We begin our story with 25-year-old Monife about to drown herself due to heartbreak. On the day of her funeral her cousin Ebun gives birth to a daughter who looks exactly like her aunt. Little Eiinye is told her entire life, especially by her great Aunty West (Monife’s mother) that she is the reincarnation of Monife. Determined to escape the side-eyes, comments, and talk of the curse from her family, Eniiyi emancipates herself attending high school then university in London. With her masters’ degree in genetic counseling (how apt), Eniiyi returns home to Nigeria to live in the family home with her mother, cousin, and two great aunts.
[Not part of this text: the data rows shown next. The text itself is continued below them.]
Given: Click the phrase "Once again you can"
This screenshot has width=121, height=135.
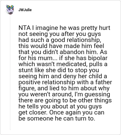Looking at the screenshot, I should [77, 112].
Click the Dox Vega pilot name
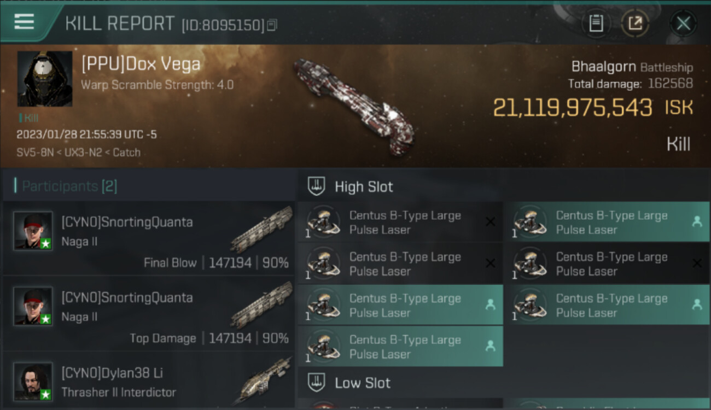The image size is (711, 410). (x=141, y=64)
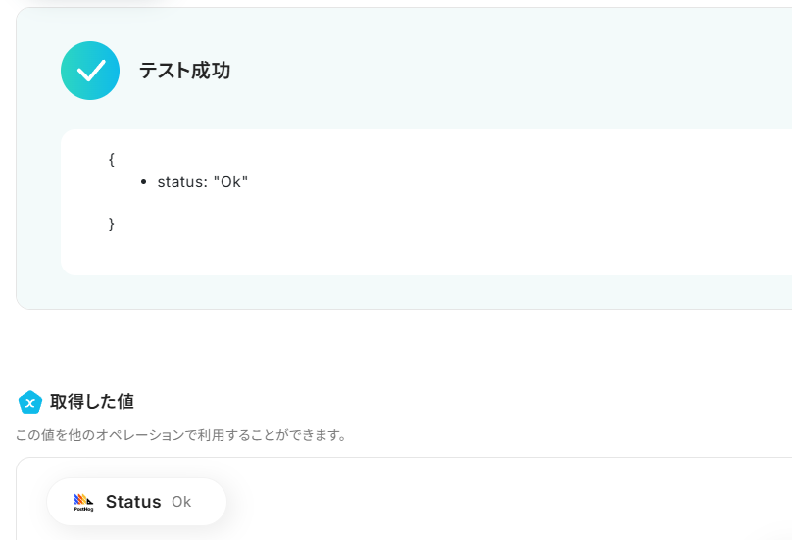Click the gray "Ok" value in the chip
This screenshot has height=540, width=792.
pos(181,502)
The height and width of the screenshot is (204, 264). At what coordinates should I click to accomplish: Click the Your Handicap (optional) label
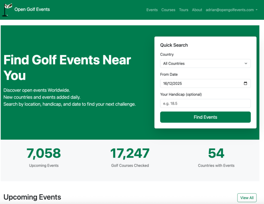(181, 94)
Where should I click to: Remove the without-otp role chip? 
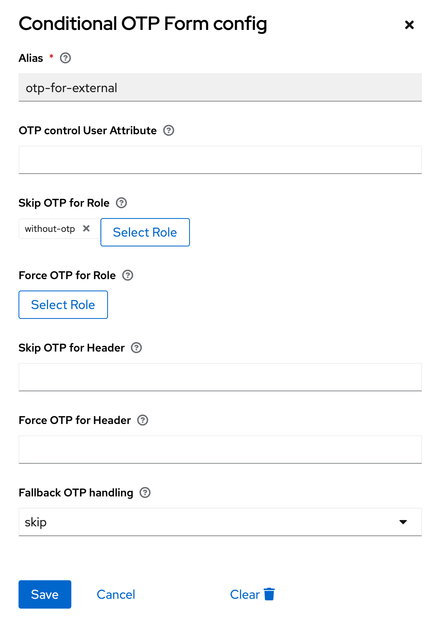[x=86, y=228]
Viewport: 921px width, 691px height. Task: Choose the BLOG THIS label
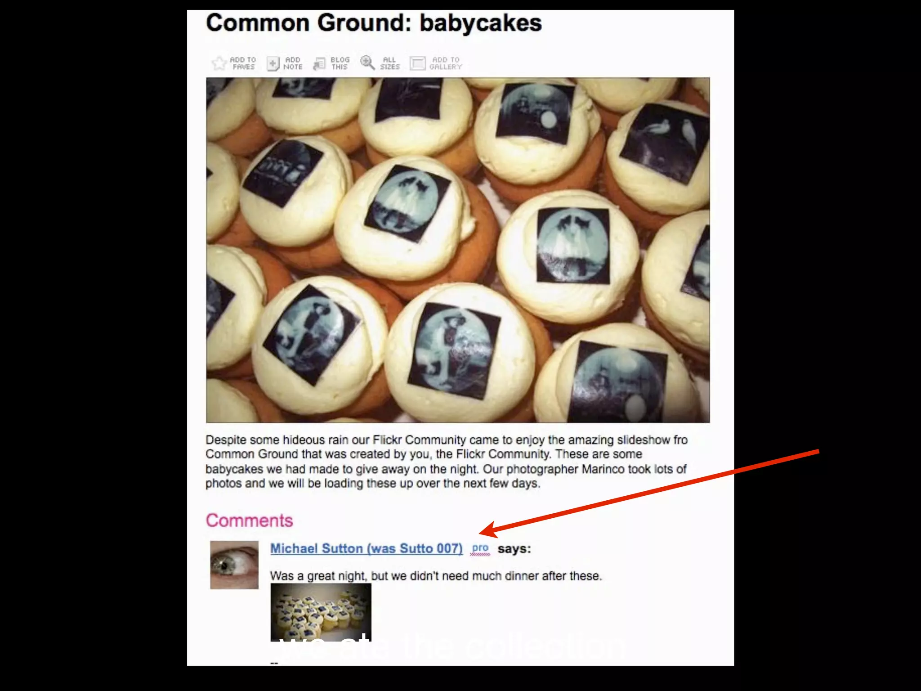pos(340,63)
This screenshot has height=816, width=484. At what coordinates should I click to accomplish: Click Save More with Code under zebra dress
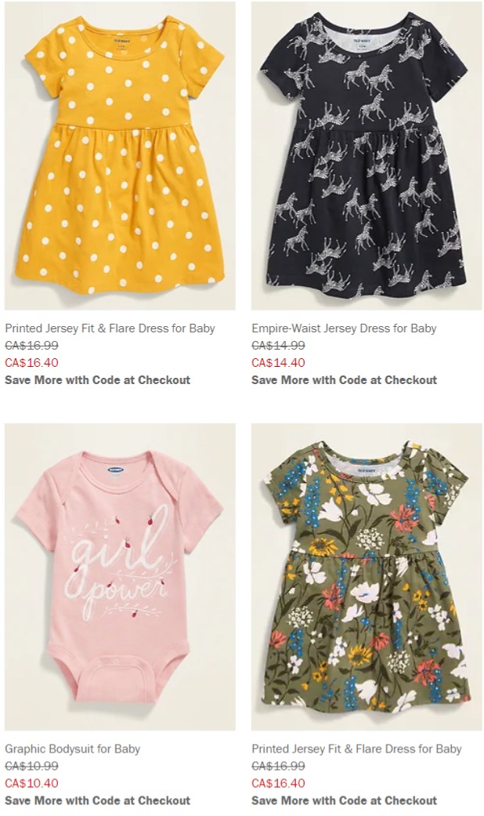tap(344, 380)
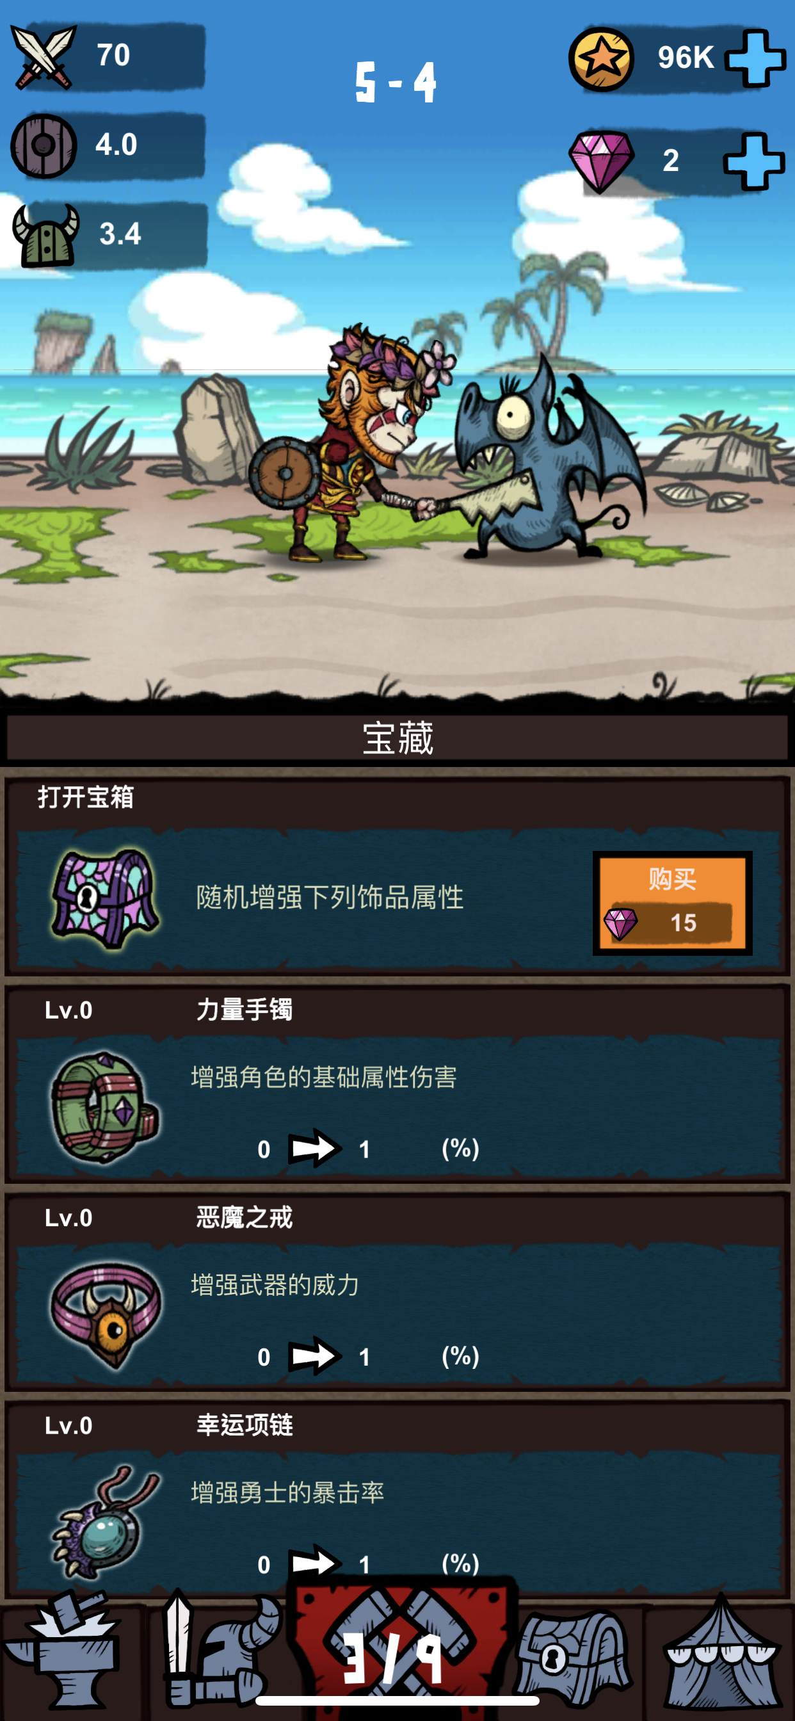Open the tent camp tab
795x1721 pixels.
[x=720, y=1654]

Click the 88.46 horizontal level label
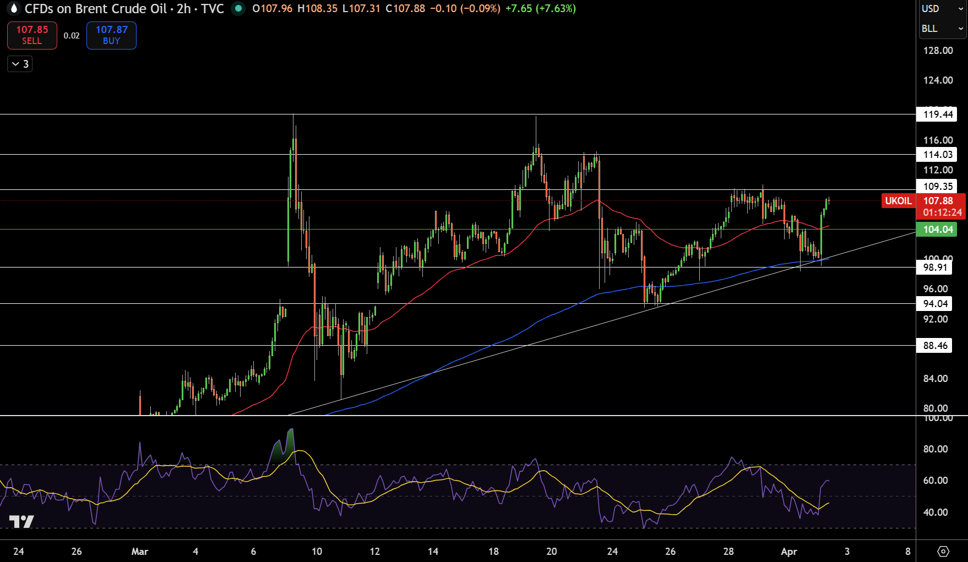[934, 346]
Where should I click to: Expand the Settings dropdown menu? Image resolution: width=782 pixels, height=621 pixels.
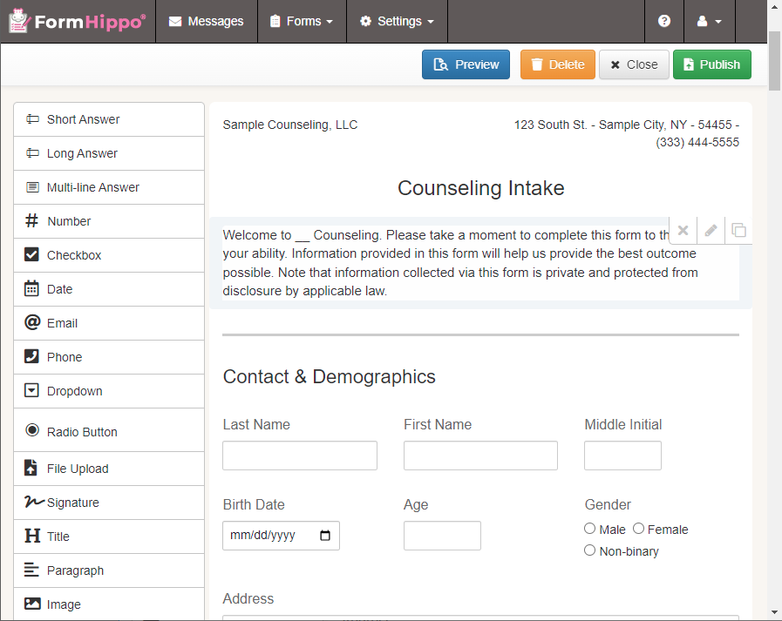(x=397, y=21)
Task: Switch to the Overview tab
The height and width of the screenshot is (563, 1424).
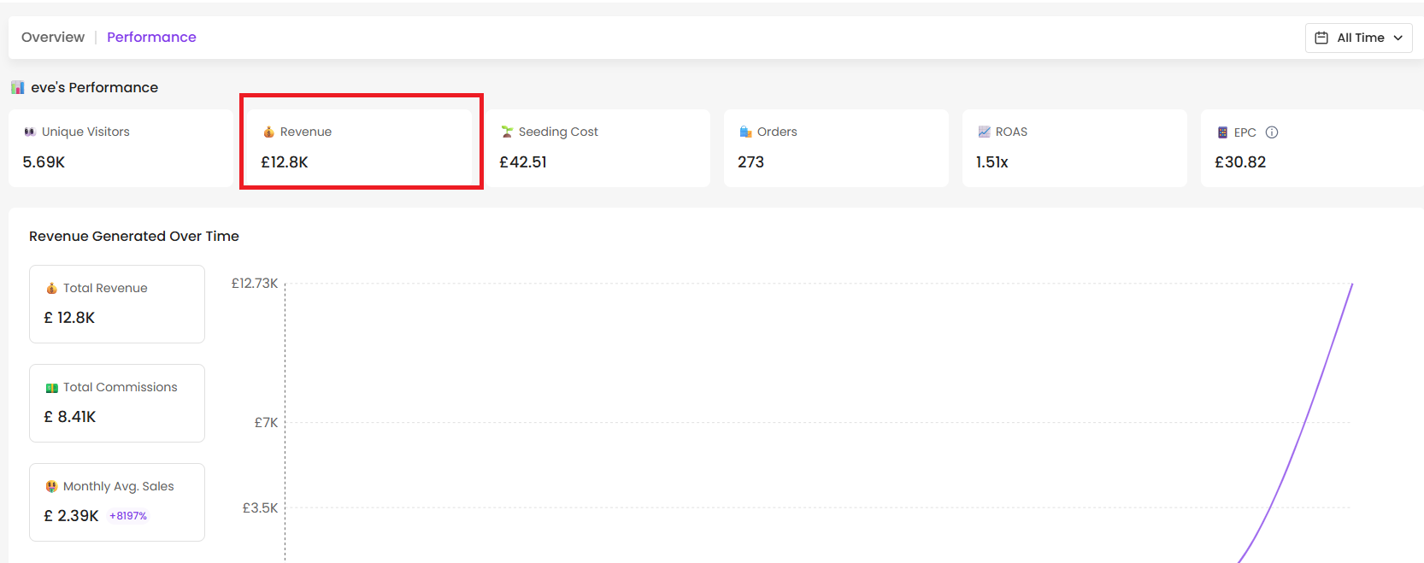Action: (53, 37)
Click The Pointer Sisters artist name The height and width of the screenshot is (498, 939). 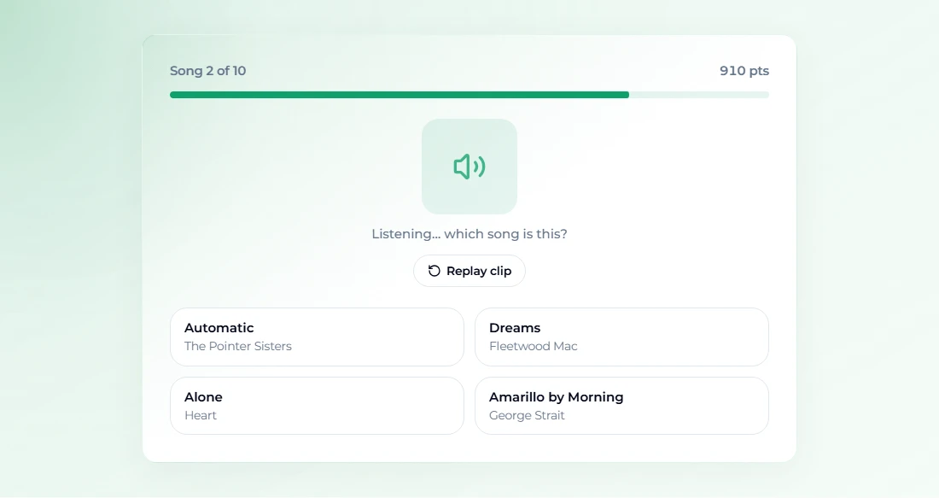coord(238,346)
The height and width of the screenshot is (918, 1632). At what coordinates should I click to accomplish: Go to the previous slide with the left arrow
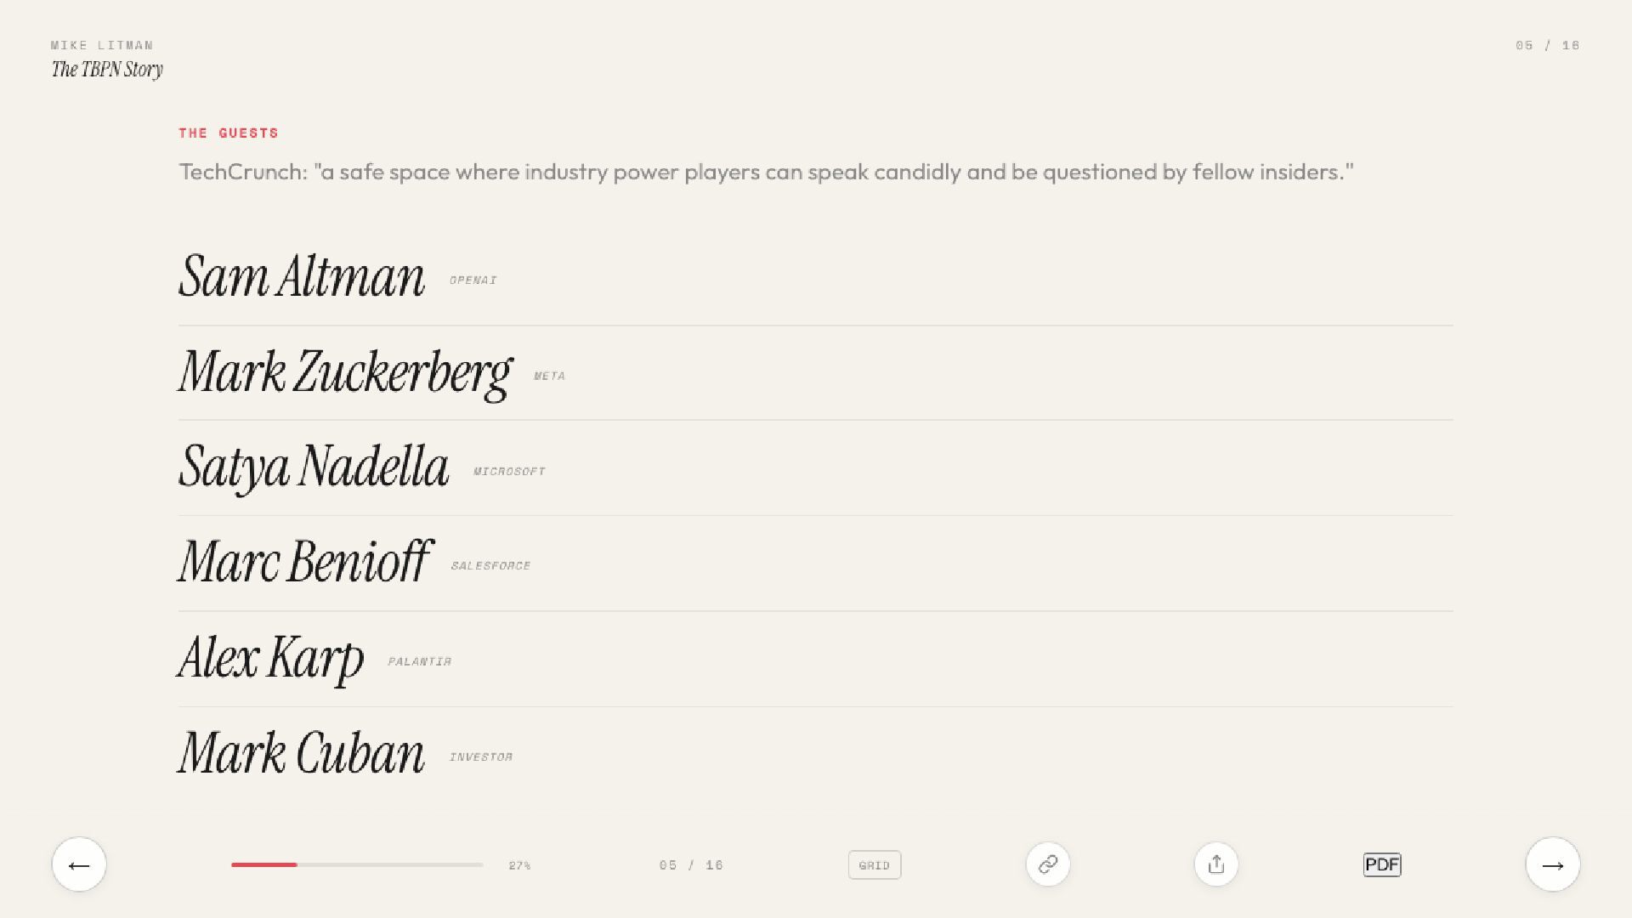click(79, 864)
Braithwaite weaves together the story of these women and how each manages or does not manage the curse. Monife a free and rebellious spirit, tries to defy the curse. She believes that her passionate love with Kalu will end the curse. Ebun, Eniyii’s mother, refuses love when it finds her. She determines that she will not fall victim to the curse and hardens her heart, refusing to take a chance on love. Bunmi’s(or Aunty West) husband abandons her for another woman. She turns to juju and a priestess for help in overcoming the curse. And finally, Eiinye who believes the curse is nonsense until she rescues a young man from drowning and falls in love.

Brithwaite’s use of magical realism is effortless. She creates a dream sequence where Monife speaks to Eniiyi, introduces the myth of Mama Wata and weaves coincidences that are too coincidental to be anything but magic. Her descriptions of Lagos are vibrant and rich. The dialogue is filled with family jokes that humanize and bring depth to the characters. Do our characters believe in the curse or are they simply doomed to recreate the mistakes of the past? I’ll let you, the reader, determine the answer on your own.

This is one for readers of Family Lore by Elizabeth Acevedo or Good Dirt by Charmaine Wilkerson.